____ TEXTE PRÉSENTÉ
Pourquoi certaines personnes sont-elles insensibles aux émotions que procure la grande musique?
PAR ALBERT EBASQUE
Est-ce une question d’éducation ou bien s’agit-il d’un aspect de nature essentiellement culturelle? Sans doute un peu des deux mais vraisemblablement culture et identité jouent un rôle essentiel dans ce phénomène propre à chacun de nous. La plupart des mélomanes ont eu la chance de grandir dans une famille bercée par la musique classique ou bien d’avoir eu des parents musiciens. Pour les autres, il s’agit souvent d´une rencontre fortuite ou d’un concert qui ont déclenché un choc émotionnel décidant de leur vocation artistique ou bien de leur amour pour la mélodie.
La musique classique – ce que l’on appelle communément la grande musique – est un langage universel capable de déclencher des émotions chez un très grand nombre de personnes dans le monde. Et même si, par exemple, dans la plupart des pays d’Asie les goûts musicaux sont fort différents, de grands interprètes comme Lang Lang mais aussi d’autres que lui peuvent rivaliser avec les meilleurs artistes européens dans des registres de «notre» répertoire classique. Une sonate de Schubert ou bien une pièce de Claude Debussy peuvent donc émouvoir sous toutes les latitudes ou presque. Mais il est vrai qu’écouter le Requiem de Mozart dans un temple bouddhiste n’a certainement pas le même effet que de l’entendre dans une belle cathédrale gothique… le contraire étant sans doute aussi exact. La grande musique, c’est donc avant tout une émotion de l’ouïe mais c’est aussi une question d’ambiance, de lieu, d’atmosphère.
________
____ DONNÉES ENREGISTRÉES
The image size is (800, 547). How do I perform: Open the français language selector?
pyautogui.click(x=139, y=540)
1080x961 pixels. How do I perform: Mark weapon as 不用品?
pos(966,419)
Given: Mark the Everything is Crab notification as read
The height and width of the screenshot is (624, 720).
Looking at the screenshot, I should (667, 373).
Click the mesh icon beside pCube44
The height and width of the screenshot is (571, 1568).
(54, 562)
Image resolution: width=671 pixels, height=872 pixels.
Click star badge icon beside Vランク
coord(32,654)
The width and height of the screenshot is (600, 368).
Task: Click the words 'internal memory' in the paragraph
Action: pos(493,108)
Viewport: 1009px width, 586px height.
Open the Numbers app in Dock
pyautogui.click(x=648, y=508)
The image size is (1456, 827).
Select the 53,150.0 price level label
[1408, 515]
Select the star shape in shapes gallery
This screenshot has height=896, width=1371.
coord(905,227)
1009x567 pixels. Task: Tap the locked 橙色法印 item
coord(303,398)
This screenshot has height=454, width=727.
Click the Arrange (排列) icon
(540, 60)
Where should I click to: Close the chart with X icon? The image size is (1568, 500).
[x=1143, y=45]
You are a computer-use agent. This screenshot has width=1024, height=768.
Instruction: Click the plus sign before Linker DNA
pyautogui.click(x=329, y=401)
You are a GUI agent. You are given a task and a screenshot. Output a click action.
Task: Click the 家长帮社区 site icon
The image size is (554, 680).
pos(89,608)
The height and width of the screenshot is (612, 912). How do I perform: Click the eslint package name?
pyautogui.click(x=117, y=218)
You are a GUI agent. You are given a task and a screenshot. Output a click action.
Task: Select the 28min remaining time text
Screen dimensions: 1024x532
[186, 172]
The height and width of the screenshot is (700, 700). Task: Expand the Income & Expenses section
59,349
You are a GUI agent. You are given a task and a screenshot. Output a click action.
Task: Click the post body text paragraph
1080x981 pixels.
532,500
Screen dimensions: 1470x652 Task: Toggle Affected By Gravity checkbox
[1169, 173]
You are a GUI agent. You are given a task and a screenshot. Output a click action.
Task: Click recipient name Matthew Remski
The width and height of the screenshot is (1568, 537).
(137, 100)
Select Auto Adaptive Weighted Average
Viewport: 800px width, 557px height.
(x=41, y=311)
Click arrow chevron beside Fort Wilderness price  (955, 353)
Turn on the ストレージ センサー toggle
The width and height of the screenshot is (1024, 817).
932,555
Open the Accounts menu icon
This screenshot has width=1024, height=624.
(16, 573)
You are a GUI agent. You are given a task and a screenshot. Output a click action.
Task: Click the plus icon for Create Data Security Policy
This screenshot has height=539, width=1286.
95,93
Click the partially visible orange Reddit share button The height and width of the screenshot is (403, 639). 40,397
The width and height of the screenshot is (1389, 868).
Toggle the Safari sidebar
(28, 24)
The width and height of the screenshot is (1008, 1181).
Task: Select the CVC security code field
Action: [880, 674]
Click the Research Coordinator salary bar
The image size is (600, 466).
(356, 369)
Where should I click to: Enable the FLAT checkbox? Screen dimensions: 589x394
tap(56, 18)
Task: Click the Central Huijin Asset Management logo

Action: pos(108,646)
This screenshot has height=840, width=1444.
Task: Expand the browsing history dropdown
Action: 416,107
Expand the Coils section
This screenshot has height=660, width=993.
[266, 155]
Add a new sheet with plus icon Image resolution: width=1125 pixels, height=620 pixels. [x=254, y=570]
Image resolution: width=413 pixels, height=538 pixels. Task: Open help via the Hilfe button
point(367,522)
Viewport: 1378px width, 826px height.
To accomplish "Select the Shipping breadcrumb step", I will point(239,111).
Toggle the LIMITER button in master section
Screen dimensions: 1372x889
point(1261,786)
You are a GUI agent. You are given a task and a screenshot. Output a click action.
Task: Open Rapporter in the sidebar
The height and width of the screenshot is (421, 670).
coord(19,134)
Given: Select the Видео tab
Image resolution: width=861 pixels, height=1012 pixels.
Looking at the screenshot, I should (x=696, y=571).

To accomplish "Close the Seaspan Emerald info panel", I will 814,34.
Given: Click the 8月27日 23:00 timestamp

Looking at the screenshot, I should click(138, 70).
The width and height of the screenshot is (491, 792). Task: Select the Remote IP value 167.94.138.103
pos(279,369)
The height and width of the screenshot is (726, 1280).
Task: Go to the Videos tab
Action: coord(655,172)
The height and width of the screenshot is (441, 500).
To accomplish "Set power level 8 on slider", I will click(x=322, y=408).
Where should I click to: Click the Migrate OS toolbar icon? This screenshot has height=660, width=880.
________
MARCHE À SUIVRE: Poursuivez l'article sur l'émotion que procure la grande musique à partir de sa dernière phrase.

PROBLÈME RÉSOLU:
Woody Allen disait: «Quand j’entends du Wagner, j’ai envie d’envahir la Pologne…» Certaines partitions ont un pouvoir étonnant auprès des foules ou bien au plan individuel. Il reste que les djihadistes de Daech n’écoutent certainement pas du Wagner pour partir au combat ainsi que l’on pouvait le voir dans le film «Apocalypse Now» de Francis Ford Coppola en 1979 avec la Chevauchée des Walkyries comme fond musical sur une attaque héliportée américaine contre un village vietnamien. Les islamistes considèrent d’ailleurs la musique comme un tabou absolu, sans doute parce qu’elle développe chez l’être humain un sentiment de bonheur et de liberté qui n’est pas conforme à leur lecture du Coran. Fort heureusement, cette position rigoriste est très largement minoritaire au sein du monde musulman.
Sachons éduquer les jeunes oreilles à la musique, qu’elle soit classique ou moderne. Cela développe chez l’enfant un sens de la rigueur, de l’écoute et de l’esthétique. Des éléments qui leur seront utiles dans leur vie d’adulte car ce sont des qualités que l’on a souvent du mal à retrouver chez certains de nos contemporains. La musique – notamment classique – a une fonction sociale et devrait être une matière obligatoire dans les enseignements primaire et secondaire. Ainsi, il faut voir ce que Faycal Karoui, chef d’orchestre français d’origine tunisienne, parvient à faire à Pau avec des enfants de banlieues défavorisées, et ce au sein de son organisation «El Camino». Ces jeunes ne connaissent pas le solfège mais après plusieurs mois d’efforts parviennent à interpréter de grandes pièces du répertoire classique. Conséquence: leur comportement en devient profondément modifié avec plus de discipline, de rigueur et de sociabilité.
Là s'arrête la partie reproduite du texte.